International students
Job Hunting on the Graduate Route: A Timeline That Works
By the Gradvo team · Updated June 2026 · 5 min read · General information, not immigration advice
The Graduate Route is the best card an international student in the UK holds: a period of unrestricted work rights where any employer can hire you with no sponsorship cost, no paperwork, no risk. The mistake is treating it like breathing room. It's a countdown — and the students who win treat day one as day one of the job hunt.
The maths most people do too late
A typical hiring process takes four to eight weeks from application to offer. Graduate schemes recruit six to twelve months ahead. Every month you spend "settling in first" removes a full hiring cycle from your runway — and your last few months are worth less to employers thinking about a future sponsorship switch.
A timeline that works
Months 1–2: Build the machine
- CV scoring 75+ on an ATS checker against real adverts.
- LinkedIn rebuilt — target job title in the headline, keyword-rich About section.

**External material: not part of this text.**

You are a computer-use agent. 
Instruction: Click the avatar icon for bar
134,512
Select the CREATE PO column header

Score it free.
- A 30-company target list cross-checked against the GOV.UK register of licensed sponsors.
- Five tailored applications per week, every week, tracked in a spreadsheet.

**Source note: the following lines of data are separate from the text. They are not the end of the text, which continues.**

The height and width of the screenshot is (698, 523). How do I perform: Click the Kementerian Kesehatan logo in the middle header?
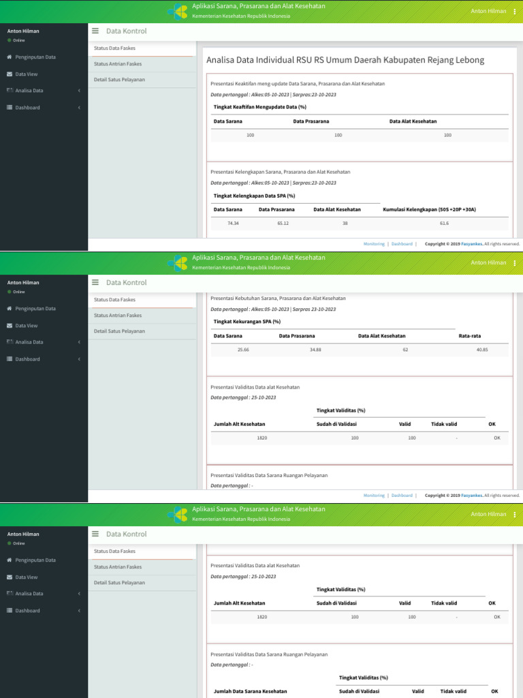click(178, 263)
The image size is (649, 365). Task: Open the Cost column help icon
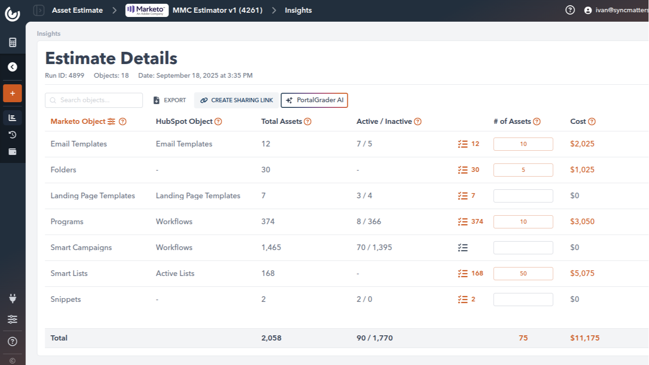coord(592,121)
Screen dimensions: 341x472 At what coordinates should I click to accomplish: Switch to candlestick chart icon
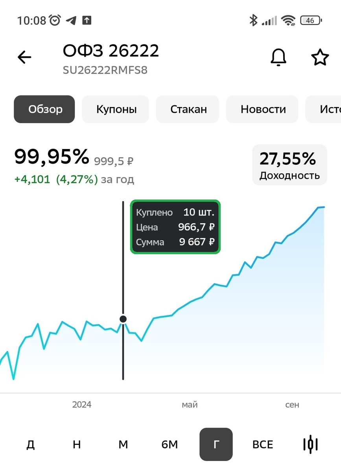(x=310, y=444)
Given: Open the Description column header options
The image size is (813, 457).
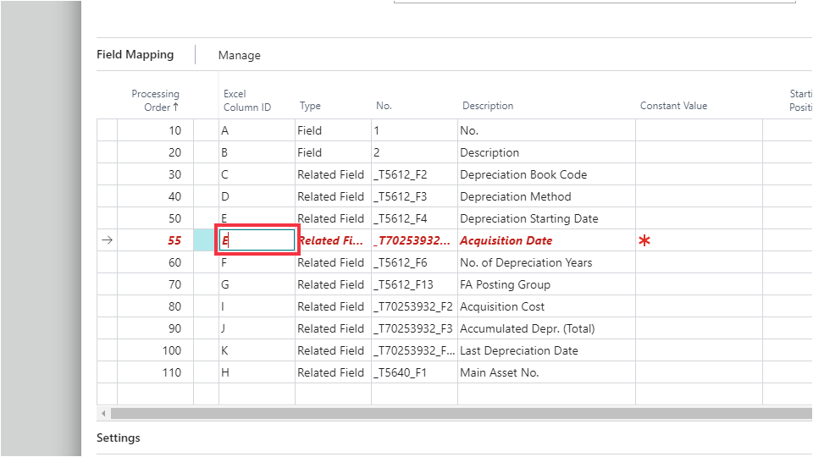Looking at the screenshot, I should [487, 106].
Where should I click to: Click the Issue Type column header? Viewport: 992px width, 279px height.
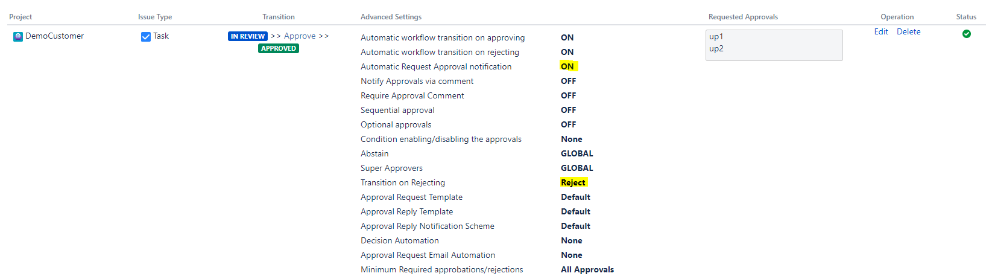(x=155, y=17)
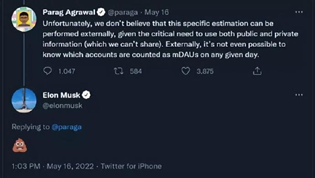This screenshot has height=178, width=315.
Task: Open more options on Parag Agrawal's tweet
Action: [299, 12]
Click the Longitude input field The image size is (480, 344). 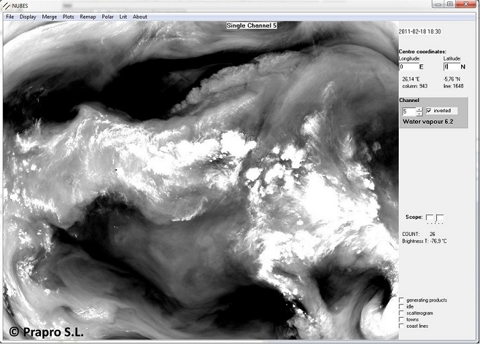click(410, 67)
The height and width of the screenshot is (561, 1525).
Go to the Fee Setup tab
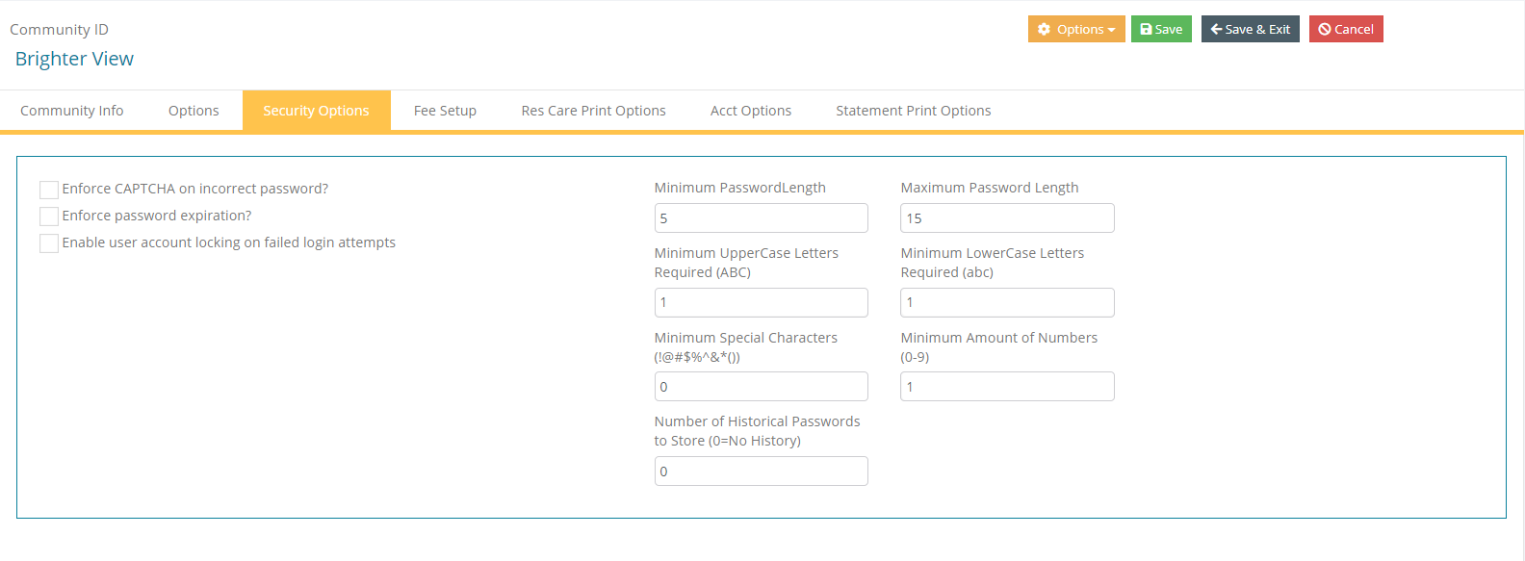445,111
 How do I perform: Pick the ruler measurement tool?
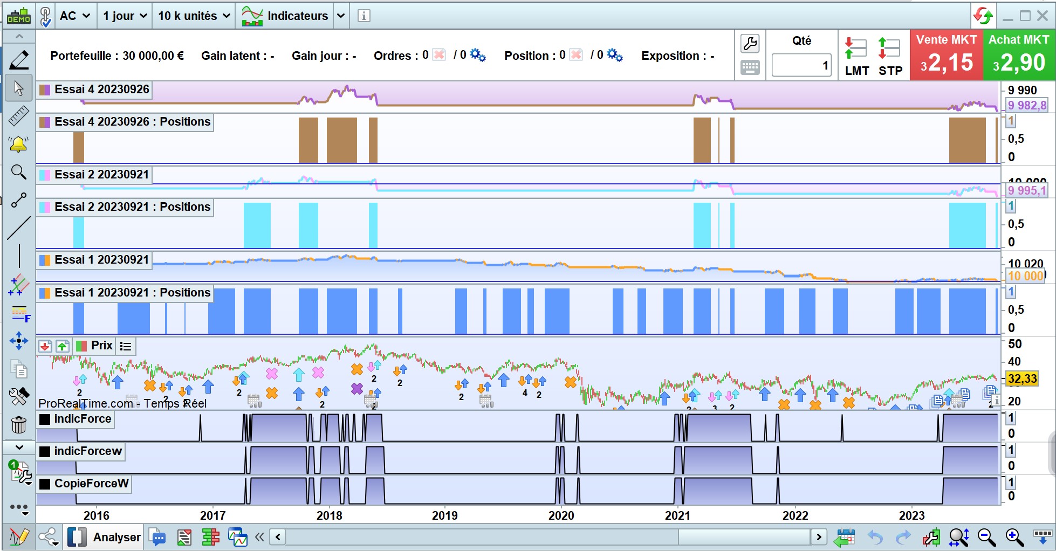[19, 116]
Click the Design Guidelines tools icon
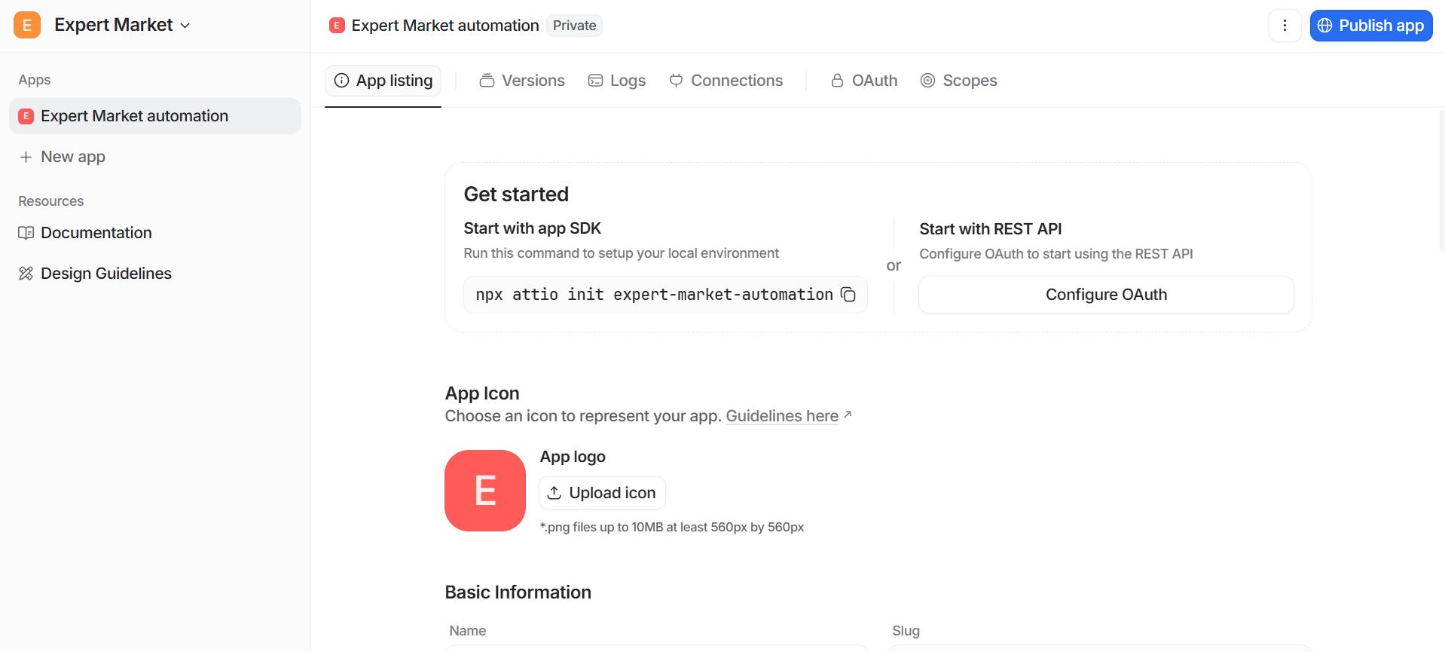 [26, 274]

Months 3–8: Convert and compound
- Take a relevant role even if it isn't the dream one — UK experience compounds, and internal sponsorship is easier than external hiring.
- Follow up on every application after a week (templates here) and send speculative applications to SMEs on the sponsor register. Smaller firms move faster and face less competition.
- Keep visible: post about your projects, comment in your field, connect with one new person at a target company each week.
Final third: The sponsorship conversation
- If you're employed, raise the Skilled Worker switch with your manager early — well before your visa forces the conversation. Come prepared with the current GOV.UK requirements for your role.
- If you're still searching, narrow entirely to licensed sponsors and lead with your value, not your visa.
Answering "Do you need sponsorship?"
"I'm on the Graduate Route, so right now you can hire me exactly like a home candidate — zero cost or paperwork. Later I'd look to switch to a Skilled Worker visa, and I already understand that process well, so it won't be a burden on your team."
Informed beats apologetic, every time. For the full breakdown of visa phases and employer conversations, read our UK Visa & Job Search Guide.
The one-week reset
Behind schedule? Reset in a week: Monday, fix the CV. Tuesday, fix LinkedIn. Wednesday, build the target list. Thursday–Friday, send five tailored applications with cover letters from our free generator. Then repeat weekly. Momentum is the entire game.